Laced throughout all of this is an unmistakable sentiment of gratitude. Macy seems to root every one of her teachings in a practice of gratitude, placing awareness and thankfulness at the very core of a meaningful existence.
Gratitude has become a major buzz word, I know. I used to work at a restaurant that was called Café Gratitude, so believe me when I say that I have heard enough of it too. But that doesn’t take away from the real and true, undying importance of carrying it with you every day. My favorite way to to do this is to think in the terms that Macy has provided.

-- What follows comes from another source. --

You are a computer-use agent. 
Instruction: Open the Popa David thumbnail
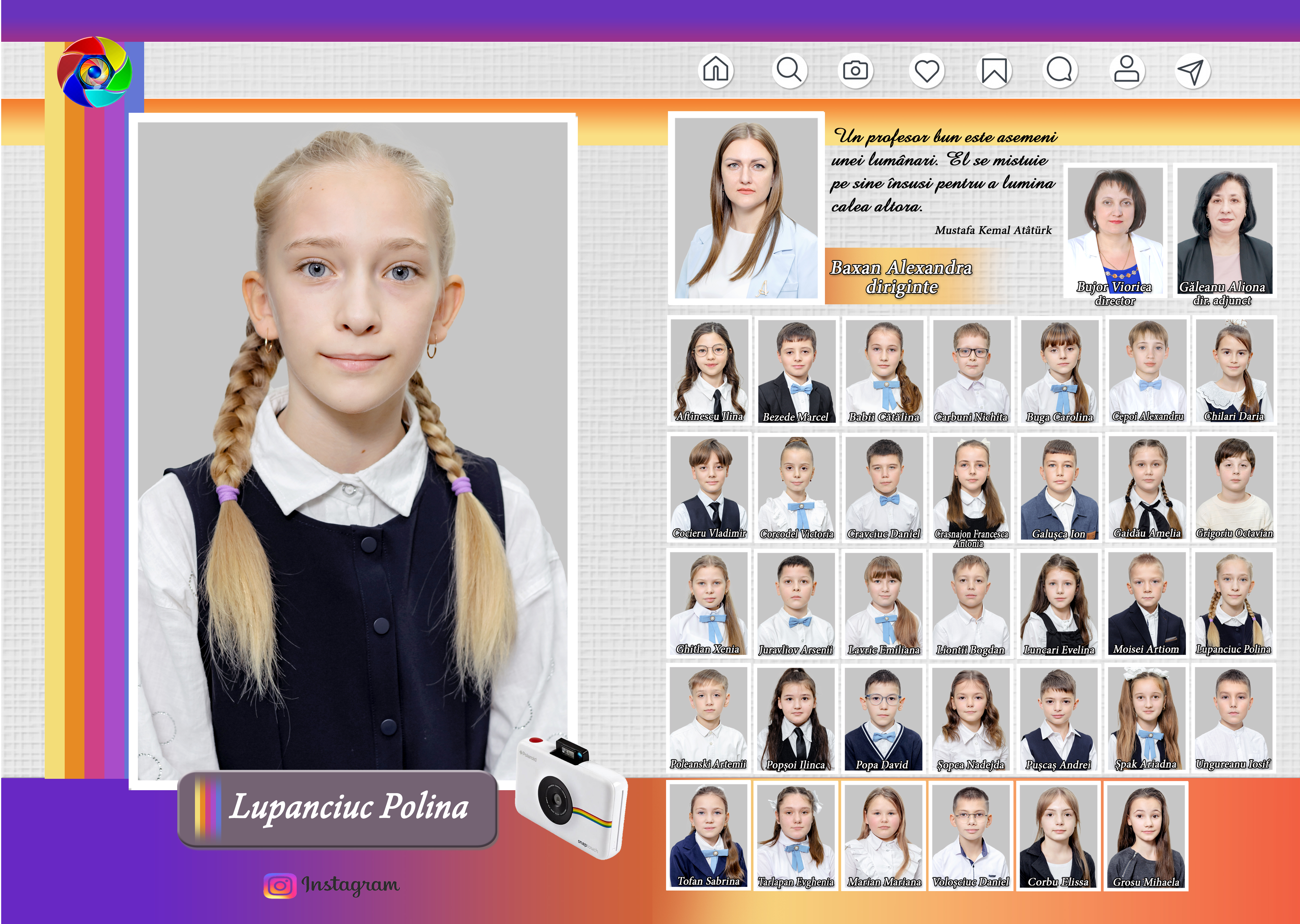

Yes, I am grateful for family and hot water and healthy food. But it is the deeper gratitude that truly pulls me out of the dark; the kind that you feel when looking up at a night sky littered with stars that remind you how small and wonderful you are. In honor of that feeling, I scrawled onto a little sheet of paper an ode that I think about every day. It reads “Thank you life for having me. For forming my bones and pouring my blood. Most days this world feels like light upon my skin.”
This not only reminds me of my connection to the world, but it reminds me that my body is beautiful because it’s a reflection of the universe itself. And that’s a powerful feeling to have in a world that will do anything to separate you from your connection to the earth and convince you that you need to buy a million products in order to be beautiful.
Below is the longer piece that I pulled the aforementioned excerpt from. It’s no coincidence that this epiphany of gratitude for the earth arrived at a time in history when all life stopped and the bare earth was all we had.
[Archived journal entry: January 7, 2020] Thank you life for having me. For forming my bones and pouring my blood. For thick hair and rosy cheeks. For the ability to press bare feet to the earth and walk all over it. For the way that the sun look when she kisses the ocean in the middle of July. For the way that a cool breeze feels against your toes when your feet are pressed to the sky. How that breeze could touch any part of my body and immediately bring me home. For trees because I find them breathtaking. Their branches look just like veins and they each carry a life force through them that nourishes. For the cascading light of the morning and the fading glow of the evening when the whole house seems to exhale in the warm, golden light. For the night sky and it’s constant reminder that our little lives are miracles set against the grand backdrop of something far more vast. For there being something that is so much larger than our understanding of it. For the raw moments of life that bring you to the core of your existence. Because these days are more raw than any I have ever known.